[Saved data entries]

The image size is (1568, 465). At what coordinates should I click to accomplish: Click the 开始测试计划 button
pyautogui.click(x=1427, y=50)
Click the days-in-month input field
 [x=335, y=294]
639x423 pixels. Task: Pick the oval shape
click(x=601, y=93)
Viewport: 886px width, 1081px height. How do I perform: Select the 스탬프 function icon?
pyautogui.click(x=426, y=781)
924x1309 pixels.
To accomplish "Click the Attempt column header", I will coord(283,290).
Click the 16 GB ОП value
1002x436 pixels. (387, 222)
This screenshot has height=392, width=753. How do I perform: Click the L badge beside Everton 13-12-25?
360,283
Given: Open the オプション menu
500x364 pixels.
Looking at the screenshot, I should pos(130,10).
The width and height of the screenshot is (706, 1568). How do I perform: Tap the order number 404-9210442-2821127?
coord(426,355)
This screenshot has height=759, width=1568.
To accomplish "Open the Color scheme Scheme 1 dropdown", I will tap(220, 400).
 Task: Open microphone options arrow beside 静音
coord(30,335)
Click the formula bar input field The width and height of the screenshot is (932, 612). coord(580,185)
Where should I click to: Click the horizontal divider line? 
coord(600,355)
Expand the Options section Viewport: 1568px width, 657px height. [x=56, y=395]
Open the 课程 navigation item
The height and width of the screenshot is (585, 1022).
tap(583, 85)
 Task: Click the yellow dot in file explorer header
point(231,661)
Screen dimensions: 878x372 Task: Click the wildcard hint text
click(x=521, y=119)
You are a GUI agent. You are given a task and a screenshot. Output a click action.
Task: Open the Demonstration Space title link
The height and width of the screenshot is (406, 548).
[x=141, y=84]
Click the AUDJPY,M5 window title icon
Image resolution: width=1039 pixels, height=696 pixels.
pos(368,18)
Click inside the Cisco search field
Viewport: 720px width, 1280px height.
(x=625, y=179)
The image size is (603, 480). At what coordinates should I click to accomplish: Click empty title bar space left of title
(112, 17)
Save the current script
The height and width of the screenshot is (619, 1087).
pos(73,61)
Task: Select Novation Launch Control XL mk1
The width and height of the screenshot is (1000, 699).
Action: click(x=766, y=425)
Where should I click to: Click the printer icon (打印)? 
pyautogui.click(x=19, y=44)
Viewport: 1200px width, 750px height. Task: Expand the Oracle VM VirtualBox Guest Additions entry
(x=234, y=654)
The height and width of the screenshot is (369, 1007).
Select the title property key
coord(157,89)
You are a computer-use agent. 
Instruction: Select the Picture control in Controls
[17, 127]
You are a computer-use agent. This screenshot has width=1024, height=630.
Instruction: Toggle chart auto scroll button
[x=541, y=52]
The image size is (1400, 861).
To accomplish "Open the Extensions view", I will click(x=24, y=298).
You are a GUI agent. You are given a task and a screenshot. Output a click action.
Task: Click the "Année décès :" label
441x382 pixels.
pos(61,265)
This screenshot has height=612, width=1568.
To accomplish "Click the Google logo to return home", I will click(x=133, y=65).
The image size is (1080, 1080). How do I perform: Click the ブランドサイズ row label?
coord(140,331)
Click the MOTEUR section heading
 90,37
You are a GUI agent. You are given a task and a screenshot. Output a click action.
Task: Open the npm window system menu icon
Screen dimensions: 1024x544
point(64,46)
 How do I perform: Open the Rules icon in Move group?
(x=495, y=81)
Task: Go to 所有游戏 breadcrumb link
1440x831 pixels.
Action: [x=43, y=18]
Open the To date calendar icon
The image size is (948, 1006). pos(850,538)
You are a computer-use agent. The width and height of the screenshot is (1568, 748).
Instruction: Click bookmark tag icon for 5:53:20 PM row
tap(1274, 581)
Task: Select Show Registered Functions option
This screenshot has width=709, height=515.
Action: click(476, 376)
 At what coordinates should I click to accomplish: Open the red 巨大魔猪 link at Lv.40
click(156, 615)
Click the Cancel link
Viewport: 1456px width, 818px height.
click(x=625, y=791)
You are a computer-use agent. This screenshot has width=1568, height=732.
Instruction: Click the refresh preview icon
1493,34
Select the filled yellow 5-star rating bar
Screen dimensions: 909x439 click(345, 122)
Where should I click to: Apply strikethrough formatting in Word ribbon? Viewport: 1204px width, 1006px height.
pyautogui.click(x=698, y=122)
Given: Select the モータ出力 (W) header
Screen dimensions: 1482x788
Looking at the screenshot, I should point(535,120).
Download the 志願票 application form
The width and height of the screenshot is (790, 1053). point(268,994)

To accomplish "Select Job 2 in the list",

> _YOUR ASSIGNMENT_: Scan the data for the string "agent" and copy each line in which it occurs.

> _ANSWER SECTION_:
You are a GUI agent. You are given a task and a screenshot. Output a click action.
You are a computer-use agent. 
You are a computer-use agent. This screenshot has width=1024, height=630.
You are a GUI agent. You are given a task and a screenshot. Output a click action.
You are a GUI agent. You are given a task and a screenshot. Output a click action.
You are a computer-use agent. The width and height of the screenshot is (1568, 748).
You are a computer-use agent. This screenshot has width=1568, height=732.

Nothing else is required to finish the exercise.